Work to complete - Reproduce the listing from the line with "Click the Build hammer icon" up to and including the line with "point(105,55)", replacing "hammer" with "wrench" and leaving everything else unchanged.

Materials provided -
•••

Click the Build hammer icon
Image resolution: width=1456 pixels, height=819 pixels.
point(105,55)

•••

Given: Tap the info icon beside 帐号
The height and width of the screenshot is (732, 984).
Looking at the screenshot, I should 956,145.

•••

Correct result -
Click the Build wrench icon
Image resolution: width=1456 pixels, height=819 pixels.
point(105,55)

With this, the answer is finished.